Find each line of the listing that contains the string "pixels", matching case, and copy those lines.

Word and element location records

---------------

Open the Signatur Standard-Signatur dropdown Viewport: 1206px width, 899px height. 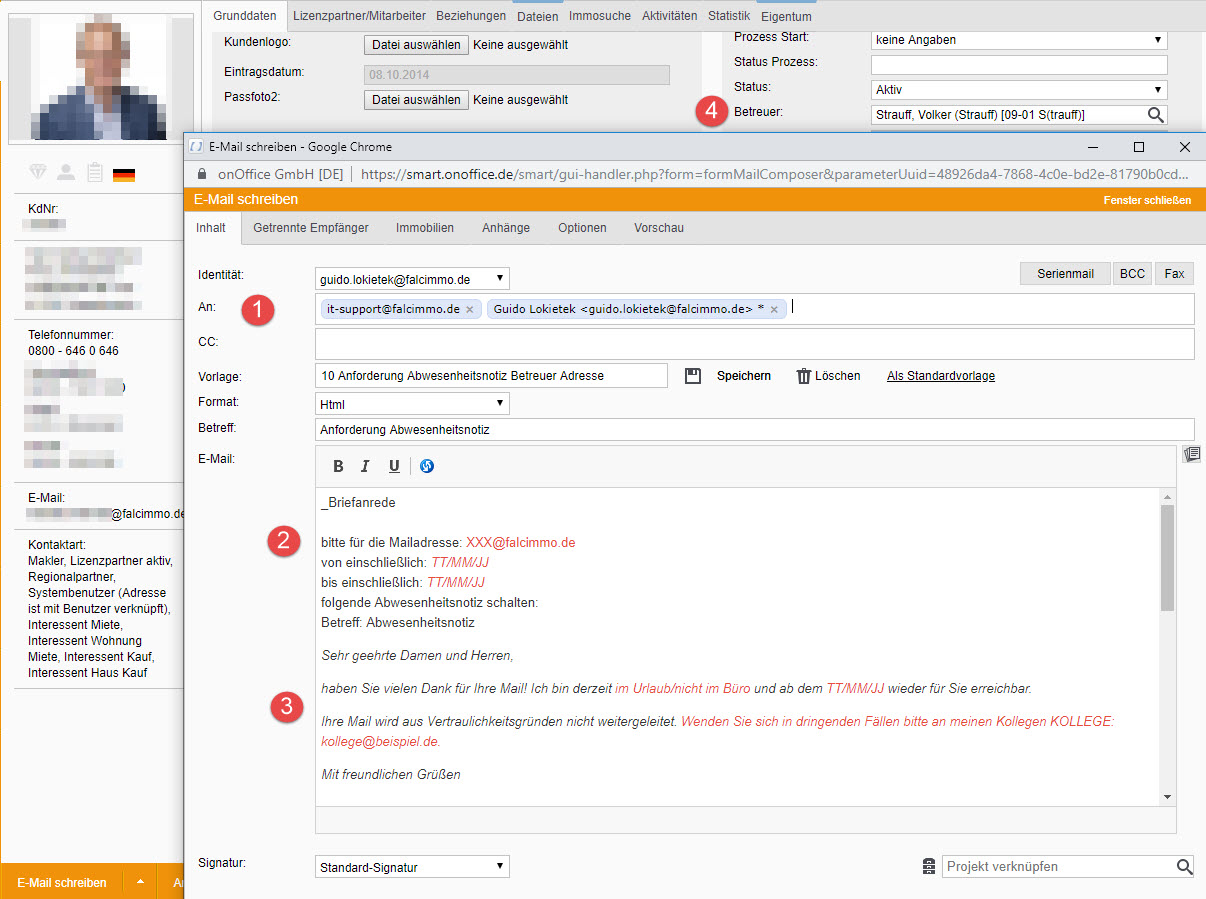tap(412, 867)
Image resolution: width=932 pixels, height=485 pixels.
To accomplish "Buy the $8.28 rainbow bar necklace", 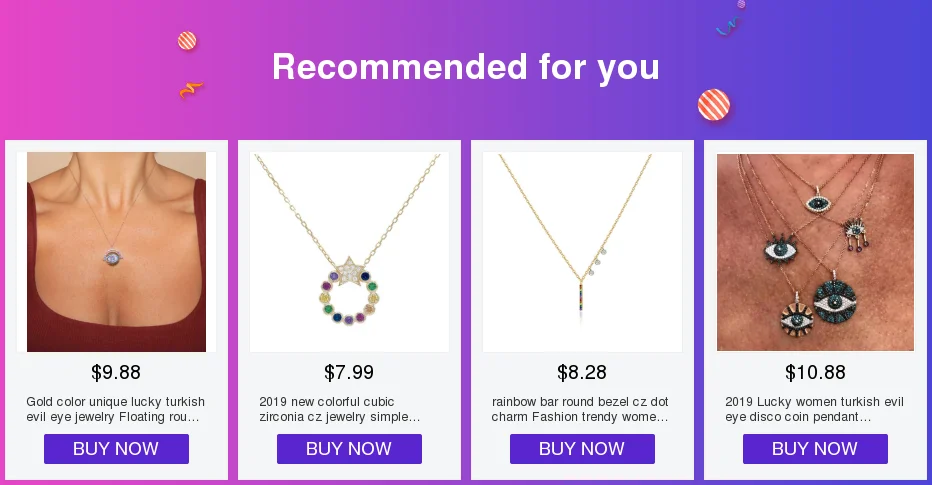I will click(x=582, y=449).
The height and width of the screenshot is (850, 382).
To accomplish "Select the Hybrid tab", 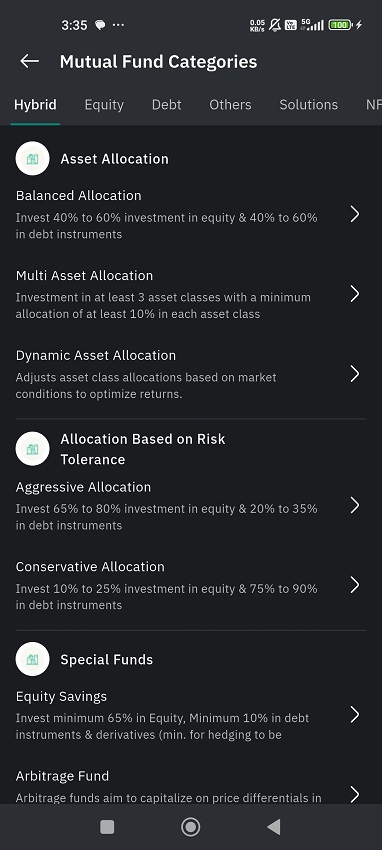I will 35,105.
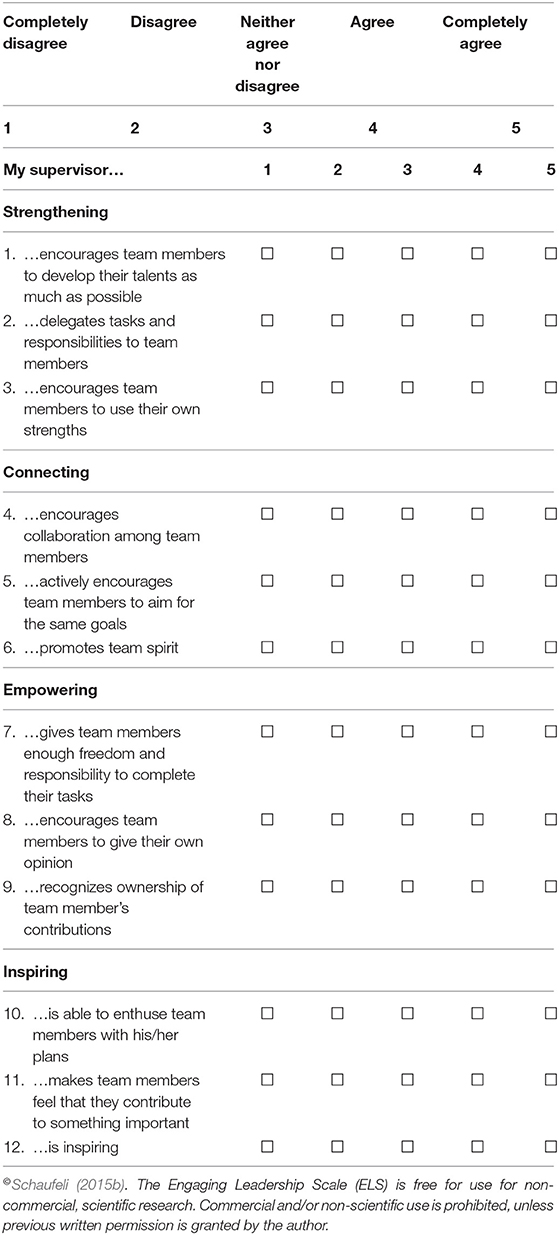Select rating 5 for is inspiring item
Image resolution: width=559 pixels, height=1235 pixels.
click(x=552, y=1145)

---------------

* _Worked solution_:
Image resolution: width=932 pixels, height=485 pixels.
Image resolution: width=559 pixels, height=1235 pixels.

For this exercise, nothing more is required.